EXERCISE PROMPT → Give the entries again from the start through the line containing "tap(1379, 517)", replacing "screenshot" with "page image" and leaving everything else unchanged.

--- Start of SOURCE DATA ---

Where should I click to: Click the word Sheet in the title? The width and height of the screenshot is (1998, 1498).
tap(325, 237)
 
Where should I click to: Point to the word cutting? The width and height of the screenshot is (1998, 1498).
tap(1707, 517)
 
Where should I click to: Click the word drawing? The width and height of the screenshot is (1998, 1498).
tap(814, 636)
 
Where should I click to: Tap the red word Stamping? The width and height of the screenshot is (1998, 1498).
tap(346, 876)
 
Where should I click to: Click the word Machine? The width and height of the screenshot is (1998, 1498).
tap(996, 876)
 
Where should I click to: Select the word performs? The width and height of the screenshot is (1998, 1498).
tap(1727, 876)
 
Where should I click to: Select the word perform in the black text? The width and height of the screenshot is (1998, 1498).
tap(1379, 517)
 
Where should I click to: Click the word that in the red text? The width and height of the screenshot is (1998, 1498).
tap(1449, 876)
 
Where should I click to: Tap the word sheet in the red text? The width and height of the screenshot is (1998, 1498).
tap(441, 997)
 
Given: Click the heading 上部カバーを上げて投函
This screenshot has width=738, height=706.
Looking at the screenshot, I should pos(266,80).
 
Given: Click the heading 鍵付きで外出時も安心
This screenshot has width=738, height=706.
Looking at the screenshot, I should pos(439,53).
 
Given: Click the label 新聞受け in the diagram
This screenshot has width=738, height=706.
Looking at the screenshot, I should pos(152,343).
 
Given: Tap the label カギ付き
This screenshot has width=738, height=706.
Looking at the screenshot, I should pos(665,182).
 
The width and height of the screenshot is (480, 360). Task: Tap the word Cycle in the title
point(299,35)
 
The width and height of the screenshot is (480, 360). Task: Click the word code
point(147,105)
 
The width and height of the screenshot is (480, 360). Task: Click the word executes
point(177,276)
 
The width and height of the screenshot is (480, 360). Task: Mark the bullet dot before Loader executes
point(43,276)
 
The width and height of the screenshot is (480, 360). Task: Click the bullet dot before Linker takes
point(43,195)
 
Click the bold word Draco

--- End of SOURCE DATA ---

FULL SOLUTION →
Where should I click to: Click the word Sheet in the title? The width and height of the page image is (1998, 1498).
tap(325, 237)
 
Where should I click to: Point to the word cutting? The width and height of the page image is (1998, 1498).
tap(1707, 517)
 
Where should I click to: Click the word drawing? The width and height of the page image is (1998, 1498).
tap(814, 636)
 
Where should I click to: Tap the red word Stamping? The width and height of the page image is (1998, 1498).
tap(346, 876)
 
Where should I click to: Click the word Machine? The width and height of the page image is (1998, 1498).
tap(996, 876)
 
Where should I click to: Select the word performs? The width and height of the page image is (1998, 1498).
tap(1727, 876)
 
Where should I click to: Select the word perform in the black text? The width and height of the page image is (1998, 1498).
tap(1379, 517)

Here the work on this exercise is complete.